Make an exact copy of every entry.

# Data entries
+---+

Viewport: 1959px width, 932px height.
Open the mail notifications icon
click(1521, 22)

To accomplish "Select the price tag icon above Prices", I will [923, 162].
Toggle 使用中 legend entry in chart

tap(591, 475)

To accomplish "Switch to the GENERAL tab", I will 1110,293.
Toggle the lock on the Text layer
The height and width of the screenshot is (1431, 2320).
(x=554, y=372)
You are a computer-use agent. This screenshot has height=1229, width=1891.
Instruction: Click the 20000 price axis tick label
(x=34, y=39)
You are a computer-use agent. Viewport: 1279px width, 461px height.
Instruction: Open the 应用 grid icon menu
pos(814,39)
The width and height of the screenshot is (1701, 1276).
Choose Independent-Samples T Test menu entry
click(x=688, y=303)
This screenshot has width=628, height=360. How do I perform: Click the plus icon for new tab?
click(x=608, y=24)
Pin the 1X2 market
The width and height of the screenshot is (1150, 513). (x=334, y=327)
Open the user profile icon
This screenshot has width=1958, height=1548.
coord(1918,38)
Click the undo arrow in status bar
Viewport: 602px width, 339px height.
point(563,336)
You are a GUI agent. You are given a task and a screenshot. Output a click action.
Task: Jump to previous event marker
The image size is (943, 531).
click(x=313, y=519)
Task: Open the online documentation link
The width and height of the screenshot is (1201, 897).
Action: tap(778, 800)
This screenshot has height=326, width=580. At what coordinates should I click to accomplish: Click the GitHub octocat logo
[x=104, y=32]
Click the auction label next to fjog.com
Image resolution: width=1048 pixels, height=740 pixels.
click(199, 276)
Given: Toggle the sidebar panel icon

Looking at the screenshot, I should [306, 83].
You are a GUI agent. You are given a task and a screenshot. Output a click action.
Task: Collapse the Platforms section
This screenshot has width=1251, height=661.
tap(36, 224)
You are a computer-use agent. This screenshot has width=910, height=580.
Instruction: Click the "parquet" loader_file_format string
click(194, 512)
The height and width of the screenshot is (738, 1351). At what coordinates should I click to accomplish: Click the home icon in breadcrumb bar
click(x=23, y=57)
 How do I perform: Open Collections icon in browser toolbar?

+---+

# Response area
Viewport: 1959px width, 932px height.
Open the mail notifications icon
click(1521, 22)

To accomplish "Select the price tag icon above Prices", I will [923, 162].
Toggle 使用中 legend entry in chart

tap(591, 475)

To accomplish "Switch to the GENERAL tab", I will 1110,293.
Toggle the lock on the Text layer
The height and width of the screenshot is (1431, 2320).
(x=554, y=372)
You are a computer-use agent. This screenshot has height=1229, width=1891.
Instruction: Click the 20000 price axis tick label
(x=34, y=39)
You are a computer-use agent. Viewport: 1279px width, 461px height.
Instruction: Open the 应用 grid icon menu
pos(814,39)
The width and height of the screenshot is (1701, 1276).
Choose Independent-Samples T Test menu entry
click(x=688, y=303)
This screenshot has width=628, height=360. How do I perform: Click the plus icon for new tab?
click(x=608, y=24)
Pin the 1X2 market
The width and height of the screenshot is (1150, 513). (x=334, y=327)
Open the user profile icon
This screenshot has width=1958, height=1548.
coord(1918,38)
Click the undo arrow in status bar
Viewport: 602px width, 339px height.
point(563,336)
You are a GUI agent. You are given a task and a screenshot. Output a click action.
Task: Jump to previous event marker
The image size is (943, 531).
click(x=313, y=519)
Task: Open the online documentation link
The width and height of the screenshot is (1201, 897).
Action: tap(778, 800)
This screenshot has height=326, width=580. At what coordinates should I click to accomplish: Click the GitHub octocat logo
[x=104, y=32]
Click the auction label next to fjog.com
Image resolution: width=1048 pixels, height=740 pixels.
click(199, 276)
Given: Toggle the sidebar panel icon

Looking at the screenshot, I should [306, 83].
You are a GUI agent. You are given a task and a screenshot. Output a click action.
Task: Collapse the Platforms section
This screenshot has width=1251, height=661.
tap(36, 224)
You are a computer-use agent. This screenshot has width=910, height=580.
Instruction: Click the "parquet" loader_file_format string
click(194, 512)
The height and width of the screenshot is (738, 1351). At what coordinates should I click to accomplish: Click the home icon in breadcrumb bar
click(x=23, y=57)
 How do I perform: Open Collections icon in browser toolbar?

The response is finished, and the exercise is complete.